『英語で意見を理論的に述べる技術とトレーニング』〜The Best Way to Enrich Contents


英語で意見を論理的に述べる技術とトレーニング

最近、あなたが英語が話せないのはコンテンツがないからだという旨のエントリを上げたが、まさにその不足しているコンテンツを打ち立てるためのテキストがこちら。
ただ、はっきり言って*1激しくつまらない本である。激しくつまらないが、完全に自分のものにできたら、TOEFLや英検1級2次試験でのハイスコア(あるいは合格)は保証されたようなものだろう、というぐらい濃ゆい本でもある。*2
ただ、やはりこの本が「つまらない」を通り越して「激しくつまらない」のには理由があり、それは第一にこの本が「アーギュメント本」であるということと、第二に「ケーススタディ本」であることから来ている。

「アーギュメント本」であるということ

そもそも、argumentについて学ぶ、ということは、あなたの意見は関係なく、それよりいかに説得的に話せるかが問題となる、ということである。もちろん、実際のargueだとかargumentにそのような意味が無くとも、この本の対象たる英検1級やTOEFLGRE(あるいは英国法学部入学試験でも同じことが言われていた)などのテストにおける「選ぶべきargumentの立場」というのは、あなたの立場、ではない。それは点数が取りやすい立場である。時には立場さえ所与のものである場合もあろう。そのような自分の意思とは無関係の立場に立ち、理路整然と意見を述べていくのがこの本流のargumentの勉強であり、かつ、この分野では最も効率的な勉強方法だったりするのである*3

ケーススタディ本」であるということ

さらに、この本では「ケーススタディ」によってあなたのアーギュメント能力が鍛えられる。すなわち、「理論的思考能力」とかいうどのお題にも対応できる(雲の上の)能力を鍛えるのではなく、とにかくトピックごとに、有り得る理論を覚え使えるようにしていくのがこの本のスタンスである。それは、この本の構成を見れば一目瞭然。

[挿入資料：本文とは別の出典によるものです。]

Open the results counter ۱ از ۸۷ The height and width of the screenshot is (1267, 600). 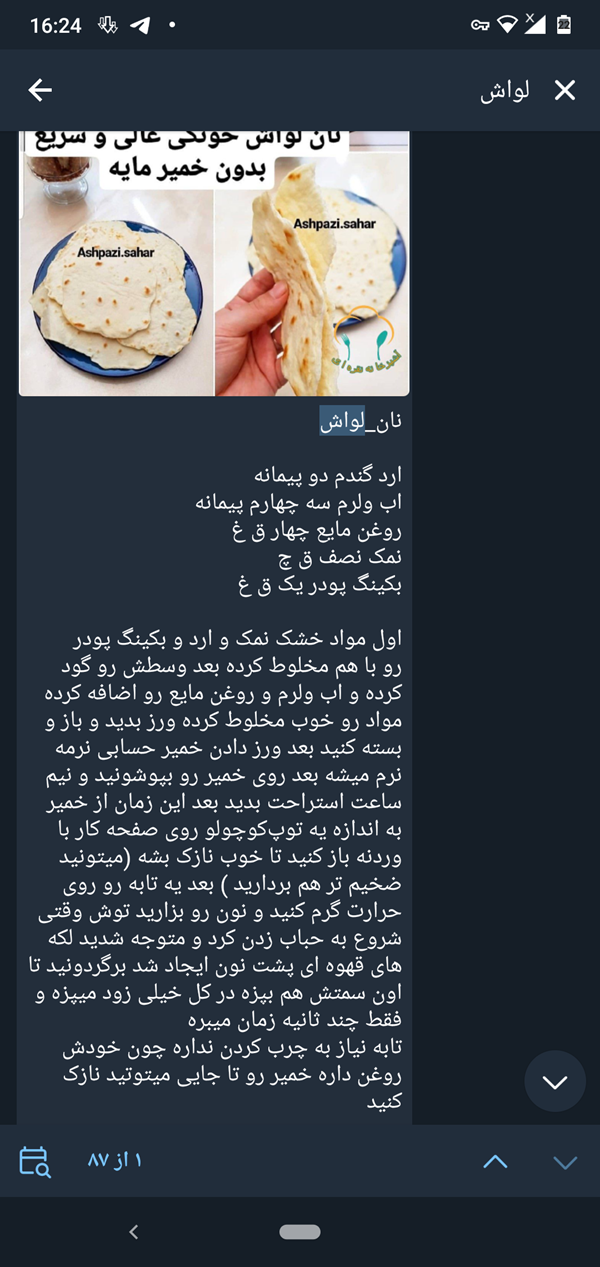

この本のページ内訳は、理論性を鍛えるページが約30ページ、ケーススタディが約200ページ、その他がキー表現集なのである。
これが自分の興味のある分野ならまだ楽しいかもしれないし、前のエントリもそういう分野を前提にして書いたのだが、自分に興味の無い分野でもコンテンツを作っていかなければいけないのが受験勉強の悲しいところなのである。まあたまにはこういう薀蓄集めが好きな方もいらっしゃるのではあるけれど。
タイトルには「理論的に述べる」とついているが、論理的になるのは結果の話であって、そこに至る過程はあくまでケース・バイ・ケースのケーススタディだったりするのだ。

結論

良薬は口に苦い。

*1:変換したら「イって」って出た。なんでだ。

*2:そもそもこういう資格試験の勉強が激しく面白いかといったら、人生そんなに甘くない。

*3:だから、このエントリのタイトルはenrich "your" contentsではないわけだ。だからといって"the contents"というのは憚られたわけだけども。